Dataset entries
::::::::::
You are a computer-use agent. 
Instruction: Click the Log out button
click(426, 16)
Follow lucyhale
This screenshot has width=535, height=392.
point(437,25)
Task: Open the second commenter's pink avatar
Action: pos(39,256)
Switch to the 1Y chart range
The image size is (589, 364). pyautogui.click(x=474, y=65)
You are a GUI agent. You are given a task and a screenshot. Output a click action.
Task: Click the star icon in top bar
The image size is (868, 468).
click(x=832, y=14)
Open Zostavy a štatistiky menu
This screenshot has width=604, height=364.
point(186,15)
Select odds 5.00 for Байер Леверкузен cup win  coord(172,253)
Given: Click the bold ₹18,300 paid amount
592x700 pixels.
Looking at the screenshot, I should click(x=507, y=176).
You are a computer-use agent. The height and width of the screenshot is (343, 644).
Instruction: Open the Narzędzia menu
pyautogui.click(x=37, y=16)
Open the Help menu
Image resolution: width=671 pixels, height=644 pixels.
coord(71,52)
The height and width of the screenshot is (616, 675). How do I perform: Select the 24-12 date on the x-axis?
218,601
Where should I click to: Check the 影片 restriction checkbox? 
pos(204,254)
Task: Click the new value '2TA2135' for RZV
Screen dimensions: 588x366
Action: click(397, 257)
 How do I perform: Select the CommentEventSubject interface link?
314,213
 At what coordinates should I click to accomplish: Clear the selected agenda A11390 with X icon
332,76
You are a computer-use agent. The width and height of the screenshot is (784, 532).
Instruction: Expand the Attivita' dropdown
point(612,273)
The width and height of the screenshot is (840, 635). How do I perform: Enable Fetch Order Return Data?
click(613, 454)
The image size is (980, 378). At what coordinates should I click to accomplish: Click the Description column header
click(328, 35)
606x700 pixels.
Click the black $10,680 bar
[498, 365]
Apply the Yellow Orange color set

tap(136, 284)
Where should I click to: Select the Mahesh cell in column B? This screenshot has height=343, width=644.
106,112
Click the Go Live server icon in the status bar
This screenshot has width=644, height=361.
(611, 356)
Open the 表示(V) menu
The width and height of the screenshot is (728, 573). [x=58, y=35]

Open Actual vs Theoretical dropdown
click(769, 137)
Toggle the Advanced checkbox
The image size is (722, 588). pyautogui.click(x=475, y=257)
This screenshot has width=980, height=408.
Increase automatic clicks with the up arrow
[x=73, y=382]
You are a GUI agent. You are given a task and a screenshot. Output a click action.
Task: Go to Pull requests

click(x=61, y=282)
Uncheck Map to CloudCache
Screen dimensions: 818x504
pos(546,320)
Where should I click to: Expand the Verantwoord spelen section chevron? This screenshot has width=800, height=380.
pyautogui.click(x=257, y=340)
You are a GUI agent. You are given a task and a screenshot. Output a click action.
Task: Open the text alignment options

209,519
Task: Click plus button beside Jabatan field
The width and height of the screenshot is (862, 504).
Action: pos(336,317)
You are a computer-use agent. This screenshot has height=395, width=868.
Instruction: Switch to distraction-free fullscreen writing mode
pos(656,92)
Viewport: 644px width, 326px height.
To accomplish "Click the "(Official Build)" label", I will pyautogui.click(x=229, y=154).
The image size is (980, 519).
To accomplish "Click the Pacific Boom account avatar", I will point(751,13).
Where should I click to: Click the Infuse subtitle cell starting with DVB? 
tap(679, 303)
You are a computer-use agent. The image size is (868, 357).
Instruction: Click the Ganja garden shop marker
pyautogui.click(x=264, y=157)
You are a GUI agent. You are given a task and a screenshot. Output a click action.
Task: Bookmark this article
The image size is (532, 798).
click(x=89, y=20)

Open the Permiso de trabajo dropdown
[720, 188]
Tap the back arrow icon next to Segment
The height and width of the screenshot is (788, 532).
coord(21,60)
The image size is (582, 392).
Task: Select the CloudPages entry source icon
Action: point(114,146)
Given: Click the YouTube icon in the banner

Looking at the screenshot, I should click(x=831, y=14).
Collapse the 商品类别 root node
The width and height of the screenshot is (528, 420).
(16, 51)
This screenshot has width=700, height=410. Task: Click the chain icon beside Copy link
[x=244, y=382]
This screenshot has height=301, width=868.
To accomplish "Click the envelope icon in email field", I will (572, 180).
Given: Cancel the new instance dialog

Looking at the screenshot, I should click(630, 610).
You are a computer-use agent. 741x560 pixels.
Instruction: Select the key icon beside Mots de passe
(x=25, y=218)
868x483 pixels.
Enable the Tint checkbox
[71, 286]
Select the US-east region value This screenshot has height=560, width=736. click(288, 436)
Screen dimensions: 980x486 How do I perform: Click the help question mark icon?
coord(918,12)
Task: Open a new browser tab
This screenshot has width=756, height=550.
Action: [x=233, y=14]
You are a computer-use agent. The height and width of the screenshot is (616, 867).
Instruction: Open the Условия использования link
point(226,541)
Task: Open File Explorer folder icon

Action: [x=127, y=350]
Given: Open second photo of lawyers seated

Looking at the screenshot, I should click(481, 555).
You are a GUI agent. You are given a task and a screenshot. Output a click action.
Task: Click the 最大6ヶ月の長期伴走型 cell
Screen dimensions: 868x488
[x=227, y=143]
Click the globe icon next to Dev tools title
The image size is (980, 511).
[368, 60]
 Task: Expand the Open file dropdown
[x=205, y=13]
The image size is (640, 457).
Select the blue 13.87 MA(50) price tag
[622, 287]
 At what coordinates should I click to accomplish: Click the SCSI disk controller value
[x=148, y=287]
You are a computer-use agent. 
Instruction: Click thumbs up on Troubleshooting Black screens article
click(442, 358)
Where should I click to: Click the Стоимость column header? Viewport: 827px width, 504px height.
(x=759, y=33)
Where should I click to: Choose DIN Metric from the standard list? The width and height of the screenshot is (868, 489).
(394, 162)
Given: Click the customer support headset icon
::::::::::
REQUIRED WORK
Repeat all the data, every line exactly.

FINISHED TASK
You are a computer-use agent. 
Instruction: Click the Log out button
click(426, 16)
Follow lucyhale
This screenshot has width=535, height=392.
point(437,25)
Task: Open the second commenter's pink avatar
Action: pos(39,256)
Switch to the 1Y chart range
The image size is (589, 364). pyautogui.click(x=474, y=65)
You are a GUI agent. You are given a task and a screenshot. Output a click action.
Task: Click the star icon in top bar
The image size is (868, 468).
click(x=832, y=14)
Open Zostavy a štatistiky menu
This screenshot has width=604, height=364.
point(186,15)
Select odds 5.00 for Байер Леверкузен cup win  coord(172,253)
Given: Click the bold ₹18,300 paid amount
592x700 pixels.
Looking at the screenshot, I should click(x=507, y=176).
You are a computer-use agent. The height and width of the screenshot is (343, 644).
Instruction: Open the Narzędzia menu
pyautogui.click(x=37, y=16)
Open the Help menu
Image resolution: width=671 pixels, height=644 pixels.
coord(71,52)
The height and width of the screenshot is (616, 675). How do I perform: Select the 24-12 date on the x-axis?
218,601
Where should I click to: Check the 影片 restriction checkbox? 
pos(204,254)
Task: Click the new value '2TA2135' for RZV
Screen dimensions: 588x366
Action: click(397, 257)
 How do I perform: Select the CommentEventSubject interface link?
314,213
 At what coordinates should I click to accomplish: Clear the selected agenda A11390 with X icon
332,76
You are a computer-use agent. The width and height of the screenshot is (784, 532).
Instruction: Expand the Attivita' dropdown
point(612,273)
The width and height of the screenshot is (840, 635). How do I perform: Enable Fetch Order Return Data?
click(613, 454)
The image size is (980, 378). At what coordinates should I click to accomplish: Click the Description column header
click(328, 35)
606x700 pixels.
Click the black $10,680 bar
[498, 365]
Apply the Yellow Orange color set

tap(136, 284)
Where should I click to: Select the Mahesh cell in column B? This screenshot has height=343, width=644.
106,112
Click the Go Live server icon in the status bar
This screenshot has width=644, height=361.
(611, 356)
Open the 表示(V) menu
The width and height of the screenshot is (728, 573). [x=58, y=35]

Open Actual vs Theoretical dropdown
click(769, 137)
Toggle the Advanced checkbox
The image size is (722, 588). pyautogui.click(x=475, y=257)
This screenshot has width=980, height=408.
Increase automatic clicks with the up arrow
[x=73, y=382]
You are a GUI agent. You are given a task and a screenshot. Output a click action.
Task: Go to Pull requests

click(x=61, y=282)
Uncheck Map to CloudCache
Screen dimensions: 818x504
pos(546,320)
Where should I click to: Expand the Verantwoord spelen section chevron? This screenshot has width=800, height=380.
pyautogui.click(x=257, y=340)
You are a GUI agent. You are given a task and a screenshot. Output a click action.
Task: Open the text alignment options

209,519
Task: Click plus button beside Jabatan field
The width and height of the screenshot is (862, 504).
Action: pos(336,317)
You are a computer-use agent. This screenshot has height=395, width=868.
Instruction: Switch to distraction-free fullscreen writing mode
pos(656,92)
Viewport: 644px width, 326px height.
To accomplish "Click the "(Official Build)" label", I will pyautogui.click(x=229, y=154).
The image size is (980, 519).
To accomplish "Click the Pacific Boom account avatar", I will point(751,13).
Where should I click to: Click the Infuse subtitle cell starting with DVB? 
tap(679, 303)
You are a computer-use agent. The image size is (868, 357).
Instruction: Click the Ganja garden shop marker
pyautogui.click(x=264, y=157)
You are a GUI agent. You are given a task and a screenshot. Output a click action.
Task: Bookmark this article
The image size is (532, 798).
click(x=89, y=20)

Open the Permiso de trabajo dropdown
[720, 188]
Tap the back arrow icon next to Segment
The height and width of the screenshot is (788, 532).
coord(21,60)
The image size is (582, 392).
Task: Select the CloudPages entry source icon
Action: point(114,146)
Given: Click the YouTube icon in the banner

Looking at the screenshot, I should click(x=831, y=14).
Collapse the 商品类别 root node
The width and height of the screenshot is (528, 420).
(16, 51)
This screenshot has width=700, height=410. Task: Click the chain icon beside Copy link
[x=244, y=382]
This screenshot has height=301, width=868.
To accomplish "Click the envelope icon in email field", I will (572, 180).
Given: Cancel the new instance dialog

Looking at the screenshot, I should click(630, 610).
You are a computer-use agent. 741x560 pixels.
Instruction: Select the key icon beside Mots de passe
(x=25, y=218)
868x483 pixels.
Enable the Tint checkbox
[71, 286]
Select the US-east region value This screenshot has height=560, width=736. click(288, 436)
Screen dimensions: 980x486 How do I perform: Click the help question mark icon?
coord(918,12)
Task: Open a new browser tab
This screenshot has width=756, height=550.
Action: [x=233, y=14]
You are a computer-use agent. The height and width of the screenshot is (616, 867).
Instruction: Open the Условия использования link
point(226,541)
Task: Open File Explorer folder icon

Action: [x=127, y=350]
Given: Open second photo of lawyers seated

Looking at the screenshot, I should click(481, 555).
You are a GUI agent. You are given a task and a screenshot. Output a click action.
Task: Click the 最大6ヶ月の長期伴走型 cell
Screen dimensions: 868x488
[x=227, y=143]
Click the globe icon next to Dev tools title
The image size is (980, 511).
[368, 60]
 Task: Expand the Open file dropdown
[x=205, y=13]
The image size is (640, 457).
Select the blue 13.87 MA(50) price tag
[622, 287]
 At what coordinates should I click to accomplish: Click the SCSI disk controller value
[x=148, y=287]
You are a computer-use agent. 
Instruction: Click thumbs up on Troubleshooting Black screens article
click(442, 358)
Where should I click to: Click the Стоимость column header? Viewport: 827px width, 504px height.
(x=759, y=33)
Where should I click to: Choose DIN Metric from the standard list? The width and height of the screenshot is (868, 489).
(394, 162)
Given: Click the customer support headset icon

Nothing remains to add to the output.